Real problems often have **constraints** on parameters:

- Variance must be positive: $\sigma > 0$
- Probabilities must be in $[0, 1]$
- Correlation must satisfy $|\rho| < 1$

### Projection Method

The `compositional.mle` package uses **projection**: if a step takes us outside the
feasible region, we project back to the nearest feasible point.

```{r constraint-demo}
# The constraint keeps sigma positive throughout optimization
result <- gradient_ascent(max_iter = 100)(problem, theta0 = c(0, 0.1))
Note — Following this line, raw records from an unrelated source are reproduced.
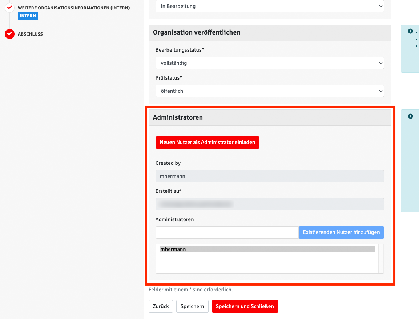Click the info icon beside the Administratoren section
Screen dimensions: 419x319
point(410,116)
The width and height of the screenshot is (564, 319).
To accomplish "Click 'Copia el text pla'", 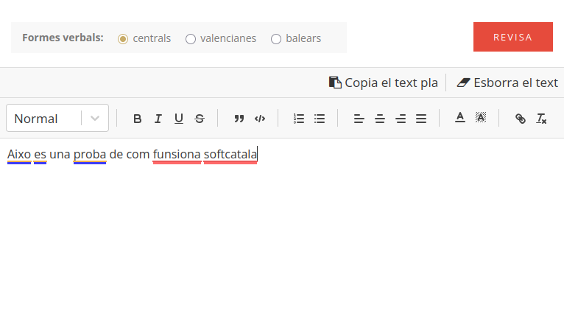I will 384,83.
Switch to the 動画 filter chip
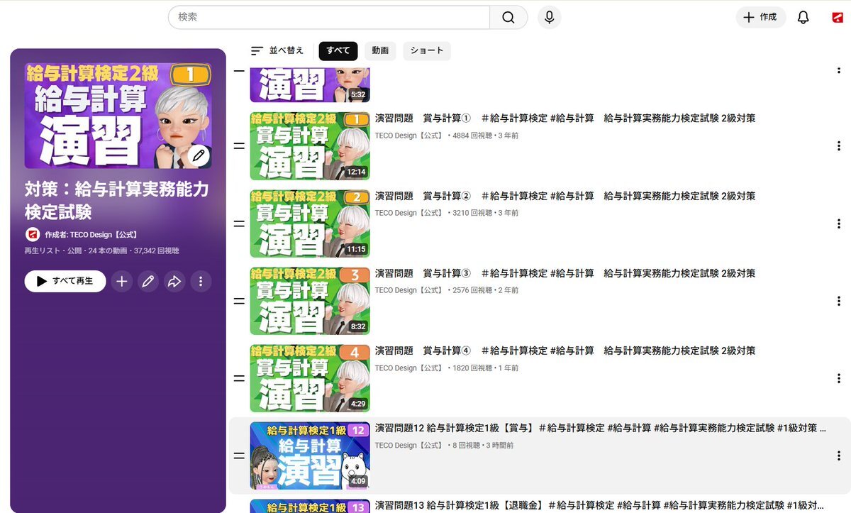This screenshot has height=513, width=851. pos(380,51)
cat("Final sigma:", result$theta.hat[2], "> 0 (constraint satisfied)\n")
```

## Regularization and Penalized Likelihood

Sometimes we want to **penalize** certain parameter values to:

- Prevent overfitting
- Encourage sparsity
- Incorporate prior beliefs

### Penalized Log-Likelihood

$$\ell_\lambda(\theta) = \ell(\theta) - \lambda \cdot P(\theta)$$

where $P(\theta)$ is a penalty function and $\lambda > 0$ controls regularization strength.

### Common Penalties

**L1 (LASSO)**: $P(\theta) = \sum_j |\theta_j|$

- Encourages sparsity (some $\theta_j = 0$)
- Useful for variable selection

**L2 (Ridge)**: $P(\theta) = \sum_j \theta_j^2$

- Shrinks parameters toward zero
- Prevents extreme values
- Equivalent to Gaussian prior

**Elastic Net**: $P(\theta) = \alpha \sum_j |\theta_j| + (1-\alpha) \sum_j \theta_j^2$

- Combines L1 and L2 benefits
- $\alpha$ controls the mix

```{r penalty-demo}
# Original log-likelihood (maximum at theta = (3,2))
loglike_simple <- function(theta) -sum((theta - c(3, 2))^2)

# Add L2 penalty
loglike_l2 <- with_penalty(loglike_simple, penalty_l2(), lambda = 1)

# Compare
theta <- c(3, 2)
cat("At theta = (3, 2):\n")
cat("  Original:", loglike_simple(theta), "\n")
cat("  With L2 penalty:", loglike_l2(theta), "\n")
cat("  The penalty shrinks the solution toward zero\n")
```

## Summary

| Method | Order | Information Needed | Best For |
|--------|-------|-------------------|----------|
| Gradient Ascent | 1st | Score only | Large problems, rough estimates |
| Newton-Raphson | 2nd | Score + Fisher | High precision, small problems |
| BFGS | Quasi-2nd | Score only | Good balance |
| Nelder-Mead | 0th | Likelihood only | Robust, derivative-free |
| Grid Search | 0th | Likelihood only | Finding starting points |

The `compositional.mle` package provides composable solvers that can be chained
(`%>>%`), raced (`%|%`), or restarted (`with_restarts()`) to handle real-world
complexities like constraints, regularization, and multimodal surfaces.

## Further Reading

1. Casella, G. and Berger, R.L. (2002). *Statistical Inference*. Duxbury.
2. Nocedal, J. and Wright, S.J. (2006). *Numerical Optimization*. Springer.
3. Murphy, K.P. (2012). *Machine Learning: A Probabilistic Perspective*. MIT Press.